The flag: --use-server-modtime has no effect on a remote of type azure blob
Note: I am connecting to an azure storage account of type "Datalake Gen2".
When I upload a file "report1.txt" from my Linux server to an Azure Data Lake Gen2 storage, the
rclone lsl command always shows the time when the file was created on Linux (Metadata key Mtime).
I was expecting to see the time when the file was uploaded to the storage container "server-modtime" (Last Modified time in the screenshot)

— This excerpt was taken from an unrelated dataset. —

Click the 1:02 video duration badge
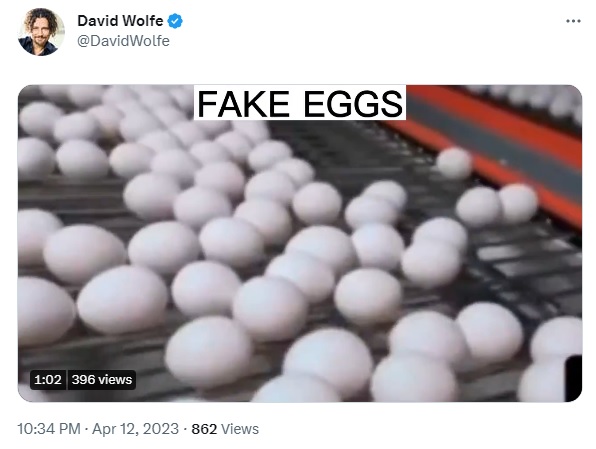 click(x=48, y=379)
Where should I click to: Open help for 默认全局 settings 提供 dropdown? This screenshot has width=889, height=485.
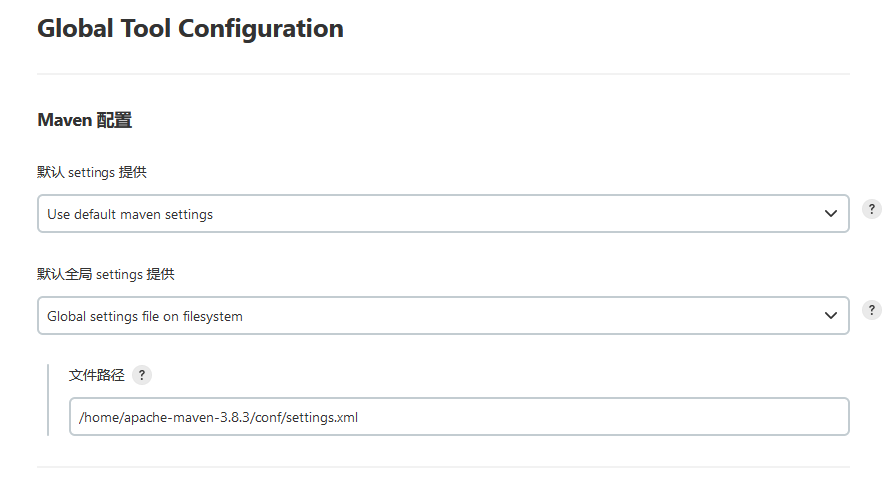click(871, 310)
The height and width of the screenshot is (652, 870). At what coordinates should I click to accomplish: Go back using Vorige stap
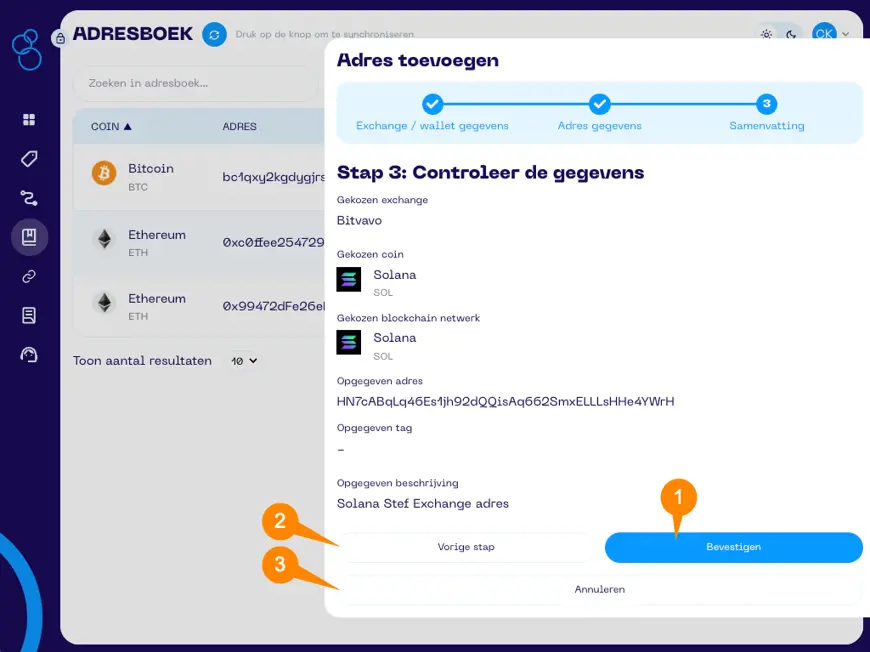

Both commands provide the same result:
rclone lsl datalake2:sbdatalake/reports/ --use-server-modtime
rclone lsl datalake2:sbdatalake/reports/
1048576 2022-01-26 09:55:21.588528368 report1.txt
Note:
2022-01-26 09:55 : is the time the file was created on Linux
I uploaded the file today 28.Jan to the container.
I was expecting to see the date when I uploaded the file: 2022-01-28 .. in case I use the flag --use-server-modtime
In AWS S3 it works without any issues. When I provide the --use-server-modtime flag it shows the date of the upload to the bucket.
Run the command 'rclone version' and share the full output of the command.
rclone v1.57.0
os/version: Microsoft Windows 10 Pro 2009 (64 bit)
os/kernel: 10.0.19042.1466 (x86_64)
os/type: windows
os/arch: amd64
go/version: go1.17.2
go/linking: dynamic
go/tags: cmount
Which cloud storage system are you using? (eg Google Drive)
Azure Blob Storage, Data Lake Gen2 ( basically Azure Blob with support for directories)
The command you were trying to run (eg rclone copy /tmp remote:tmp)
Both commands provide the same result:
rclone lsl datalake2:sbdatalake/reports/ --use-server-modtime
rclone lsl datalake2:sbdatalake/reports/
1048576 2022-01-26 09:55:21.588528368 report1.txt
![2022-01-28 16_36_25-reports_report1.txt - Microsoft Azure|455x500](upload://n7tJZW6qozTmNwox9LAWtXzbDpo.png)
The rclone config contents with secrets removed.
[datalake2]
type = azureblob
account = stonebranchsd
service_principal_file = C:\coding\datalake\azure-principal.json
azure-principal.json:
{
"appId": "xyz",
"displayName": "abc",
"password": "klm",
"tenant": "abc"
}
connectio to azure data lake gen2 is via service principal
A log from the command with the -vv flag
C:\coding\datalake\rclone>rclone lsl -vv datalake2:sbdatalake/reports/ --use-server-modtime
2022/01/28 17:05:54 DEBUG : rclone: Version "v1.57.0" starting with parameters ["rclone" "lsl" "-vv" "datalake2:sbdatalake/reports/" "--use-server-modtime"]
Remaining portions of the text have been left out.